Свои подходы автор иллюстрирует на примере трех специфических тем, которые он считает "ядром своих теоретических построений". Одна тема посвящена практике "видения" - как и почему мы говорим "я вижу то-то", и что это все означает. Вторая тема касается генезиса и организации субъективного времени. Наконец, последняя глава книги обсуждает проблему волевого решения.
Видение и смотрение начинаются, естественно, с чувствительности, со способности к переживанию ощущений, которые мы делим со всем животным миром. Однако рождение образной ткани - того, что мы называем образом в собственном смысле слова, автор связывает с появлением "Я" - субъекта переживания; освоение же образов происходит, в первую очередь, благодаря языку. Собственно культура видения - практика смотрения на вещи, практика указания на предметы - укоренена в жизни коллектива и "не имела бы смысла вне личной истории". Следует подчеркнуть и весьма неочевидные связи - видение предмета, которое субъект удостоверяет перед коллективом, указывает на принятие им ответственности за достоверность факта; таким образом, здесь завязываются связи уже этического плана. И еще один важный вывод: "Благодаря практике восприятия у нас... появляется возможность противопоставить субъекта внешнему миру". Можно предположить, в силу этого, что генезис одной из острых философских проблем начинается в весьма удаленный период человеческой истории.
Освоение времени сопровождается развитием целого ряда подручных средств и приемов. Человек нуждается в упорядочивании событий, и эта нужда приводит его к формированию линии времени - в практиках приурочивания событий, их взаимной расстановки, в практике обращения внимания на события.

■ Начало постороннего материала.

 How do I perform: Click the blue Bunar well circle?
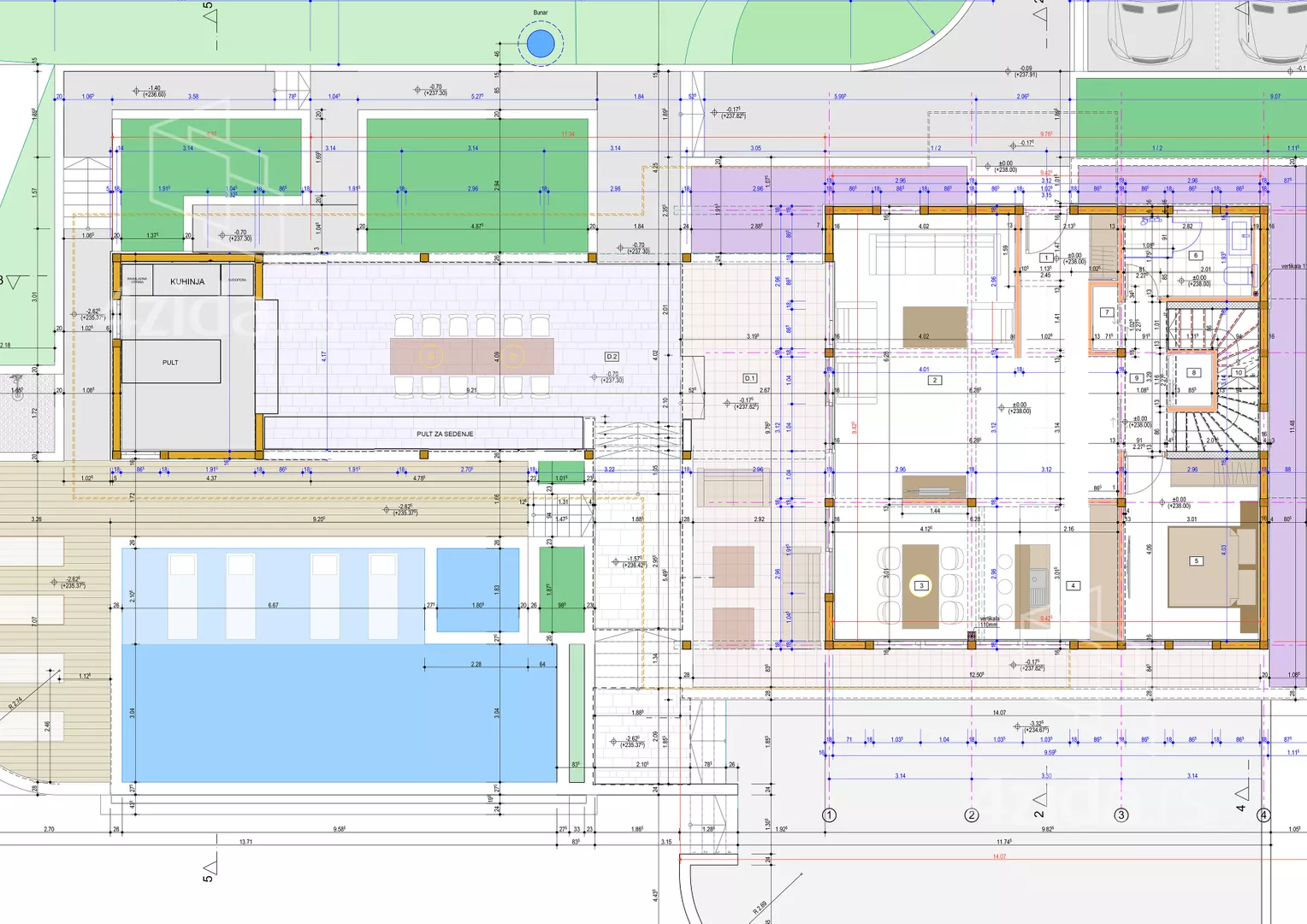tap(541, 44)
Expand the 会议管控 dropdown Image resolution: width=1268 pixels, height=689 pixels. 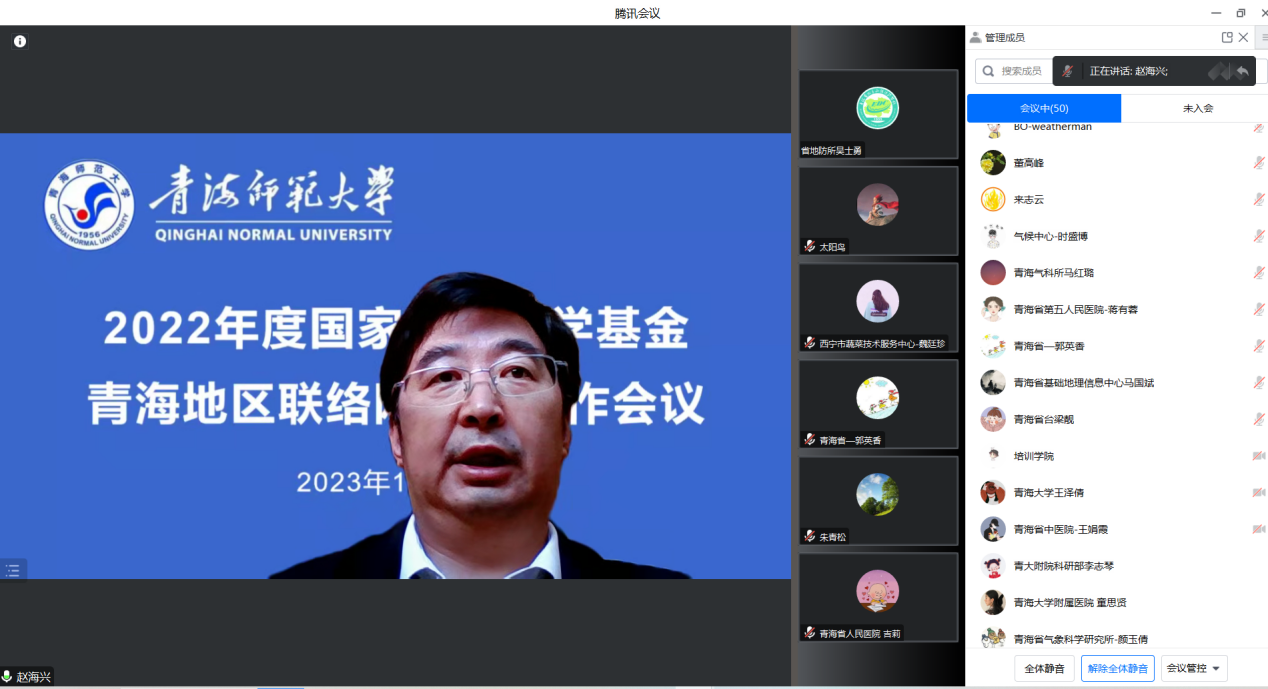coord(1194,668)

Все это скрепляется в личной истории каждого из субъектов; вырастает феномен биографии. Временная линия становится ключевым понятием субъектности, так как единство "Я" проходит через самоотождествление с собственной историей.
И, наконец, последняя тема, которую развивает автор, связана с волевым действием и свободой воли. Это философское пространство, возможно наиболее исхоженное, но не ставшее от этого менее опасным, автор преодолевает достаточно осторожно. Я не стану входить в детали его весьма интересного рассуждения - оно заслуживает внимательного чтения. Скажу только, что он не ставит под сомнение нейробиологический детерминизм, но указывает механизмы, основанные на коллективном характере жизни субъектов, которые позволяют "сбить" детерминизм с траектории и ввести элементы произвольности в человеческую деятельность. Речевая практика здесь становится одним из решающих элементов, создавая сложную игру принятия ответственности и совершения выбора.
На мой взгляд, книга открывает интересные перспективы, заслуживающие дальнейшей разработки. В тоже время она написана живым и ясным языком, и хотя касается достаточно сложных вопросов и на каждом шагу требует серьезного размышления, остается доступной и для обычного читателя.